I am not in any way trying to defend animals like this, but I’m attempting to get you as the victim to make smart choices. The very last thing anyone would want is for you to wind up arrested for causing the injury or death of someone because you used pepper spray, or whatever other noxious propellant may come to mind.

Evil…surely :smiley: but right now…vengeful…

Cartoonivurse I am travel that exact route tonight and after speaking to the police, they told me that they suspect the same man of being a serial-doer (?) that has done it to one other girl for 3 days straigt before stopping. So i he is stupid enough to try ANYTHING on me again tonight…

PSSHHTT Mouth Spray in the eyes (Spearment flavour for the added effect)

Even if I dont ever see him again, I will be taking all of these suggetions into consideration so that if a similar situation should arise, I would have the…er…balls…to do something on the spot :slight_smile:

WHAT A TERRIBLE TYPO! My deepest apologies Cartooniverse!

Ha ha ha. You be the making many other grammar and splling mstakes in that post.

## [Items]

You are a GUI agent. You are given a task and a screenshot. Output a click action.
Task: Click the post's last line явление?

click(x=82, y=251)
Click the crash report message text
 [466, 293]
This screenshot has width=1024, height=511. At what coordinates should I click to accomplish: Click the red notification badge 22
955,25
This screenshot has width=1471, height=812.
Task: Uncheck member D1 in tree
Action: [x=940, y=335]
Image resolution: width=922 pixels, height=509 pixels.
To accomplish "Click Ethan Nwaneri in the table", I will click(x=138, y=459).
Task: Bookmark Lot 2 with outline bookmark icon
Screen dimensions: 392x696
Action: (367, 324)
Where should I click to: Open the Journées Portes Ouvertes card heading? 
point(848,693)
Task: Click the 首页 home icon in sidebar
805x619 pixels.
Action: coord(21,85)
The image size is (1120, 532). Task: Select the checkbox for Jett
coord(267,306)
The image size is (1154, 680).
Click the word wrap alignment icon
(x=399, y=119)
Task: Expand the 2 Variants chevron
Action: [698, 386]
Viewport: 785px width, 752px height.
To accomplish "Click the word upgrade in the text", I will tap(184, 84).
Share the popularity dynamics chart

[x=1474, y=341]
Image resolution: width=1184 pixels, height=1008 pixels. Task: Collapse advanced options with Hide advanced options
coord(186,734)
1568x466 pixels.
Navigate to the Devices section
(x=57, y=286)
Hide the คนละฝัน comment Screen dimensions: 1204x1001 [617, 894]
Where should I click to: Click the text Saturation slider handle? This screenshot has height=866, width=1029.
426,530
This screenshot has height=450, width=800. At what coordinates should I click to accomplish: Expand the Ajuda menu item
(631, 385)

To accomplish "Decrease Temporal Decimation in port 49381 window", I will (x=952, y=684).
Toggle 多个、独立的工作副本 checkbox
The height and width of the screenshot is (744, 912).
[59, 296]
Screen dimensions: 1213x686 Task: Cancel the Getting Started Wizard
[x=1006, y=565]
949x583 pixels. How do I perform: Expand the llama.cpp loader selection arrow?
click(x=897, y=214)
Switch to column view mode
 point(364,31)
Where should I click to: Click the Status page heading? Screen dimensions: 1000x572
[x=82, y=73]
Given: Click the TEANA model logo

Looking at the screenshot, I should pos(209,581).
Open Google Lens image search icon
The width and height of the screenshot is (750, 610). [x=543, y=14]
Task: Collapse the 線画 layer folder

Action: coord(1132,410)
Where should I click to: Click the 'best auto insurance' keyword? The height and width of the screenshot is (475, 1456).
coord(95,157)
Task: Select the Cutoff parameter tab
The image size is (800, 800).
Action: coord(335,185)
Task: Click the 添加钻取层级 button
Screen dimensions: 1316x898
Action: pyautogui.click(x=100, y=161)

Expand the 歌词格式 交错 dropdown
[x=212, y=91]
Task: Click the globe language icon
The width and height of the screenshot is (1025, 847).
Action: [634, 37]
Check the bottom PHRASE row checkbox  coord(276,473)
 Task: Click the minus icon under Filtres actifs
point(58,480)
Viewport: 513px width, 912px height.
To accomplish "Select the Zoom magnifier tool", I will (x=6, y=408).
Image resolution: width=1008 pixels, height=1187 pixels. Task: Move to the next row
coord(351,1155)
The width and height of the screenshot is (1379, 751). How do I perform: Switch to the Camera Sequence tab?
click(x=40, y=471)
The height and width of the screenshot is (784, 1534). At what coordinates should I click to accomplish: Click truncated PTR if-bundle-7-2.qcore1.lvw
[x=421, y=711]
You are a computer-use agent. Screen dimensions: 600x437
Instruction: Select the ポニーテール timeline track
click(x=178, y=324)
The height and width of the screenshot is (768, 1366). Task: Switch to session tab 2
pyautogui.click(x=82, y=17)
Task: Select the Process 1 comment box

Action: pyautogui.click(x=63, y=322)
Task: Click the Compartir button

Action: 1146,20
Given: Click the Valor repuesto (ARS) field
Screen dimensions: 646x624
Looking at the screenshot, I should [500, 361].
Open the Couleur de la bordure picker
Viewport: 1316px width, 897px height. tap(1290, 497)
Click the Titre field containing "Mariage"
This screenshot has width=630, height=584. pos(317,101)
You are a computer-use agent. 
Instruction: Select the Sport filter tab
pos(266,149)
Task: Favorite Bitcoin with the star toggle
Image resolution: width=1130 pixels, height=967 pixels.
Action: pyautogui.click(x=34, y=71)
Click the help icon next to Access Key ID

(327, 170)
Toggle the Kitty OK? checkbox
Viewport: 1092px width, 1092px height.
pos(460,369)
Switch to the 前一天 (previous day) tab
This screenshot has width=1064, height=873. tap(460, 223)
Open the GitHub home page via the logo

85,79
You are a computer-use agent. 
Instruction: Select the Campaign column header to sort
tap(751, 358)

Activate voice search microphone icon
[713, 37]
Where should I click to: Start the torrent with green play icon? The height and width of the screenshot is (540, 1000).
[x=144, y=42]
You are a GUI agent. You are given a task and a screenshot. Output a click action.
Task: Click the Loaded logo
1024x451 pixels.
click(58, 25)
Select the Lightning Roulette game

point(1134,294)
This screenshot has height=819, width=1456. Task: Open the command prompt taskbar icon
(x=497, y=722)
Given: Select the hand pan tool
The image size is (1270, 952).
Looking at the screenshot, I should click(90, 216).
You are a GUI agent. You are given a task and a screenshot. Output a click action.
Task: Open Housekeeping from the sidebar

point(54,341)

## [What to do]
1. List, in order of appearance, every word of two or more letters that the forum excerpt writes entirely in capital letters.
2. Reproduce the forum excerpt verbatim, beginning at the words "Evil…surely :smiley: but" and ending after "the added effect)".

## [Exercise answers]
1. ANYTHING, PSSHHTT, WHAT, TERRIBLE, TYPO

2.
Evil…surely :smiley: but right now…vengeful…

Cartoonivurse I am travel that exact route tonight and after speaking to the police, they told me that they suspect the same man of being a serial-doer (?) that has done it to one other girl for 3 days straigt before stopping. So i he is stupid enough to try ANYTHING on me again tonight…

PSSHHTT Mouth Spray in the eyes (Spearment flavour for the added effect)